#### EXERCISE OBJECTIVE:
The lines to reproduce run from the one containing "Click the back" through the final line of the entries; write them out exactly and add nothing.
*** Opening PROVIDED RECORDS ***
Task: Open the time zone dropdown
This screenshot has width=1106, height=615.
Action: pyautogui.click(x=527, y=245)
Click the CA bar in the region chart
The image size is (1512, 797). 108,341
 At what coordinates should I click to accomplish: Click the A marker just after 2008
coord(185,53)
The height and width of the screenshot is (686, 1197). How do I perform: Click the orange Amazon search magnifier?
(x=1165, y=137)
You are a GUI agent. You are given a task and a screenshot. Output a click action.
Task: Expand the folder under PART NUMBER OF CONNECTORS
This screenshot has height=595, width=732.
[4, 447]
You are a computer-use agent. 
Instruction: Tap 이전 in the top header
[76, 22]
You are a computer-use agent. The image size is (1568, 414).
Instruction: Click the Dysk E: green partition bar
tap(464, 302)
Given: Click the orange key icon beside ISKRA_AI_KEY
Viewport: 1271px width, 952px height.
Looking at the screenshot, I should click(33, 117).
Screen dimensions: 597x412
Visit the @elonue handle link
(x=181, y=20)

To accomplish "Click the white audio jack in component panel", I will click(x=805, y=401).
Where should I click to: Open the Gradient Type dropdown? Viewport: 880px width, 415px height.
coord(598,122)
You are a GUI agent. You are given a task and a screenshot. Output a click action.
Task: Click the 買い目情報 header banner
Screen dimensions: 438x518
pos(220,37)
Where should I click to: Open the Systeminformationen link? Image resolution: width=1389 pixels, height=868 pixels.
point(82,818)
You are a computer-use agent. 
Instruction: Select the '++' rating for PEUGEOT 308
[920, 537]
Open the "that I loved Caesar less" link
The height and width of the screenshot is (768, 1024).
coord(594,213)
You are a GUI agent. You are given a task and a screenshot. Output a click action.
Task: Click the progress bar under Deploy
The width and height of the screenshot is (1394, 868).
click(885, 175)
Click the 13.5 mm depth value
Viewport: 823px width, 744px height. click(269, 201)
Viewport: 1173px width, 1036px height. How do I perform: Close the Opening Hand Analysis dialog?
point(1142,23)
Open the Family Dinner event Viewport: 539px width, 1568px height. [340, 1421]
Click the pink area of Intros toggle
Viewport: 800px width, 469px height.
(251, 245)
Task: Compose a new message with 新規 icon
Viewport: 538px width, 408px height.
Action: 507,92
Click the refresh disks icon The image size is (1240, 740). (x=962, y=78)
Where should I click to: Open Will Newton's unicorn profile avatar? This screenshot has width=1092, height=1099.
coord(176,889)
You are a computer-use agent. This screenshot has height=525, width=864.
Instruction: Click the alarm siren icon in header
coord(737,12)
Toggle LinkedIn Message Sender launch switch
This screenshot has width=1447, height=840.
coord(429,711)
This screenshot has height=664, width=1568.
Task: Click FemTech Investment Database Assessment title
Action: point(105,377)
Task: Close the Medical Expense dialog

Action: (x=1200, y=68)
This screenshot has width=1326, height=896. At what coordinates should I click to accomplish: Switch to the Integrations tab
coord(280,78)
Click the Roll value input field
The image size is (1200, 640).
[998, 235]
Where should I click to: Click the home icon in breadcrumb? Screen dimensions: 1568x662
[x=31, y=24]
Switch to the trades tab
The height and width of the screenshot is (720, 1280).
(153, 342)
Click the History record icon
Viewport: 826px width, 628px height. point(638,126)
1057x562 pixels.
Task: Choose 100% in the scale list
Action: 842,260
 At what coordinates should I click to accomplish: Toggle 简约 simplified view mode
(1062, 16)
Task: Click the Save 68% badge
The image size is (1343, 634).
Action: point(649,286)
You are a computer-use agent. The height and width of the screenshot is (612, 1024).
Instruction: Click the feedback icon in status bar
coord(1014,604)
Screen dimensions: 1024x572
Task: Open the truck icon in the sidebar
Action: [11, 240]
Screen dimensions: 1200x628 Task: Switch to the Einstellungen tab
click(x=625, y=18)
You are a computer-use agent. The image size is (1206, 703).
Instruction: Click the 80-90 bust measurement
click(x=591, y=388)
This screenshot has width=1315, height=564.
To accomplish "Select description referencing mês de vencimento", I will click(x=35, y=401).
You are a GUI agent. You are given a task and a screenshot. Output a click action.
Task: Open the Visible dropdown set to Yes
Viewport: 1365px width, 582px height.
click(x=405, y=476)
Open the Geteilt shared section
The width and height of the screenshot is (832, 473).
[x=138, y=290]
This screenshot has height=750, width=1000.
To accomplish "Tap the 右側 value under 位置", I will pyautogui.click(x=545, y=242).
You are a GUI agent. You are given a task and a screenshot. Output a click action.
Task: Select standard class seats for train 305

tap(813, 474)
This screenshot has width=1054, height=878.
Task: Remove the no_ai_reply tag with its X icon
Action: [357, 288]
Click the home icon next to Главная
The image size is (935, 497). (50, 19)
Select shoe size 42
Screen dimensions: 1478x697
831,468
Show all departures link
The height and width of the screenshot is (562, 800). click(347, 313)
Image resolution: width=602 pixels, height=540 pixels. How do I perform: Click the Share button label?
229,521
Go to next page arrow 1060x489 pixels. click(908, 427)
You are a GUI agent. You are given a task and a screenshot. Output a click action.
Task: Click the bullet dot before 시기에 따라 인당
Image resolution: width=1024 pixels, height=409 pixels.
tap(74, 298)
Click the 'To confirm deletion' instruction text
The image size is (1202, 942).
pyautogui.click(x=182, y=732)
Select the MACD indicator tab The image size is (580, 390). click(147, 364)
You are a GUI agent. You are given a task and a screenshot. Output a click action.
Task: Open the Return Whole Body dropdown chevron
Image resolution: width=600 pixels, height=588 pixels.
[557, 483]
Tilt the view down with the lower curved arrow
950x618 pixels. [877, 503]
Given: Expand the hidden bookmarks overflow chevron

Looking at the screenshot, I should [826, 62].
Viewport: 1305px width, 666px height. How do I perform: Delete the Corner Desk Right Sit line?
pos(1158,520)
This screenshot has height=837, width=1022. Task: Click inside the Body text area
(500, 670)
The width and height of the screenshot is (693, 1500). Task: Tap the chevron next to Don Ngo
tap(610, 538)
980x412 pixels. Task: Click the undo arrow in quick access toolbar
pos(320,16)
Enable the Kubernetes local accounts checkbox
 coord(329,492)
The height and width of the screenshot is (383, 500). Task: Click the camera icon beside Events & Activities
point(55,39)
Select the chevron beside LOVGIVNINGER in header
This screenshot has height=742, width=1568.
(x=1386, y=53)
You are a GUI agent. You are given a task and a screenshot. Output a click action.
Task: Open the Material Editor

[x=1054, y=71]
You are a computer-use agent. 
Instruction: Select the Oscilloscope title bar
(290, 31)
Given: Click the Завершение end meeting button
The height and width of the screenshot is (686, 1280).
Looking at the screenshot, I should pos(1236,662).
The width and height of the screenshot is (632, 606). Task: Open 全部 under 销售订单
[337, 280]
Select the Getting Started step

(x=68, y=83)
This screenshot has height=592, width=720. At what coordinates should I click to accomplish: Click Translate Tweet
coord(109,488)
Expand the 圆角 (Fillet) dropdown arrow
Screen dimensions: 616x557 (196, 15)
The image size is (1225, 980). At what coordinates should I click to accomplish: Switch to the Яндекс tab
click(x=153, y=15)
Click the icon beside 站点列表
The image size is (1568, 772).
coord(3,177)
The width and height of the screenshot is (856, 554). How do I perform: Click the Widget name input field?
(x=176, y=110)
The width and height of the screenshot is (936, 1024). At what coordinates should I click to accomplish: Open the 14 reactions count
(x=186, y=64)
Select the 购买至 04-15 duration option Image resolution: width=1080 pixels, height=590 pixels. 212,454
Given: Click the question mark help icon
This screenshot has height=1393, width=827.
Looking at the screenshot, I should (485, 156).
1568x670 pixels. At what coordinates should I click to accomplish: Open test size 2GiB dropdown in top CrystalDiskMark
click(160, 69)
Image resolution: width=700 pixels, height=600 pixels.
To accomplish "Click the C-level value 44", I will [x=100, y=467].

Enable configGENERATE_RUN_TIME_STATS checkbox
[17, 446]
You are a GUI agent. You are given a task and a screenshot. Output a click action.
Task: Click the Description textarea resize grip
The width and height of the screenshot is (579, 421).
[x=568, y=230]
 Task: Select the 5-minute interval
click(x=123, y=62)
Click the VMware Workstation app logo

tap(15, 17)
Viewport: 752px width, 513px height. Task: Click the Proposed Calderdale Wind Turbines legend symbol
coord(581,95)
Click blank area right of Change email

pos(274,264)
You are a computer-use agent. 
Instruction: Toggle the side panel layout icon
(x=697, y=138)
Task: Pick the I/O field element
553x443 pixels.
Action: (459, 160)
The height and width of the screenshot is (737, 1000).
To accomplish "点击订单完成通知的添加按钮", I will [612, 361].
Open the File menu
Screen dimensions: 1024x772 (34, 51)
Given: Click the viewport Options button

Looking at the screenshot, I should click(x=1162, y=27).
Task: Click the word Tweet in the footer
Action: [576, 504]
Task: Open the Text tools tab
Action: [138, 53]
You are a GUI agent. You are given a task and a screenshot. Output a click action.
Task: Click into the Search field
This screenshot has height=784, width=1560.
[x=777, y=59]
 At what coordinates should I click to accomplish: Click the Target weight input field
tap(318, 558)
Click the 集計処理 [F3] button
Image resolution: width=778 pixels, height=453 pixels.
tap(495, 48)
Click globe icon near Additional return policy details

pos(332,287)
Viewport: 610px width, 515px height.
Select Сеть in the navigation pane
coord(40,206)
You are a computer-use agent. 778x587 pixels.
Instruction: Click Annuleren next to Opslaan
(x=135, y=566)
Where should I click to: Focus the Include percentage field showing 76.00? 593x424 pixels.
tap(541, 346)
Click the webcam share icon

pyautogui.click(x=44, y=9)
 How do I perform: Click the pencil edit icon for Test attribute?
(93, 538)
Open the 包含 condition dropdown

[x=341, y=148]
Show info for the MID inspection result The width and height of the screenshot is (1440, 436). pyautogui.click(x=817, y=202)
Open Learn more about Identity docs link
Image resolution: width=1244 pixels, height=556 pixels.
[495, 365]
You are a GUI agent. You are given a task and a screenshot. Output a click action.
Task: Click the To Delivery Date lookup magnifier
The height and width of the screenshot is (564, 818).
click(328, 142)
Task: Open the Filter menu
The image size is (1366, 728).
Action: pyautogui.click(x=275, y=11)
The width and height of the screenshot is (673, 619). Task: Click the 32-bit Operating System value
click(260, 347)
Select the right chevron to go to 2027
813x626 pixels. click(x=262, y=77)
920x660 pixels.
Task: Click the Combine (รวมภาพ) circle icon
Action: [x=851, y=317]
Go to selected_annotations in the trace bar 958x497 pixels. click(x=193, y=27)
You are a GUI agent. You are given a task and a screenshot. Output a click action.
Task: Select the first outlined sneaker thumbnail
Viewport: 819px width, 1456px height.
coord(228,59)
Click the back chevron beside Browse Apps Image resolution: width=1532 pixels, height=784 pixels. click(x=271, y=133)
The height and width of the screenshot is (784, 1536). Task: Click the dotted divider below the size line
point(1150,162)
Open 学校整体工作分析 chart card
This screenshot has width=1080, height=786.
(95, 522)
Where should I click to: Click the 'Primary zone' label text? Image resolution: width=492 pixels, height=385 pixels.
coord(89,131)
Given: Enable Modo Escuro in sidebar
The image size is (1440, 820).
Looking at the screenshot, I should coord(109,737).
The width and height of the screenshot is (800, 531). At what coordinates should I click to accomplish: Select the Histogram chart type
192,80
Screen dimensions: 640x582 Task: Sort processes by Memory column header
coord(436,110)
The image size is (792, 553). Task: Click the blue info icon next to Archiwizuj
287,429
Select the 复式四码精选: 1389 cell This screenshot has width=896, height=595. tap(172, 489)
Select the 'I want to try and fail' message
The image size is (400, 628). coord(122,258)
*** Closing PROVIDED RECORDS ***
#### YOUR RESPONSE:
Click the back chevron beside Browse Apps Image resolution: width=1532 pixels, height=784 pixels. click(x=271, y=133)
The height and width of the screenshot is (784, 1536). Task: Click the dotted divider below the size line
point(1150,162)
Open 学校整体工作分析 chart card
This screenshot has width=1080, height=786.
(95, 522)
Where should I click to: Click the 'Primary zone' label text? Image resolution: width=492 pixels, height=385 pixels.
coord(89,131)
Given: Enable Modo Escuro in sidebar
The image size is (1440, 820).
Looking at the screenshot, I should coord(109,737).
The width and height of the screenshot is (800, 531). At what coordinates should I click to accomplish: Select the Histogram chart type
192,80
Screen dimensions: 640x582 Task: Sort processes by Memory column header
coord(436,110)
The image size is (792, 553). Task: Click the blue info icon next to Archiwizuj
287,429
Select the 复式四码精选: 1389 cell This screenshot has width=896, height=595. tap(172, 489)
Select the 'I want to try and fail' message
The image size is (400, 628). coord(122,258)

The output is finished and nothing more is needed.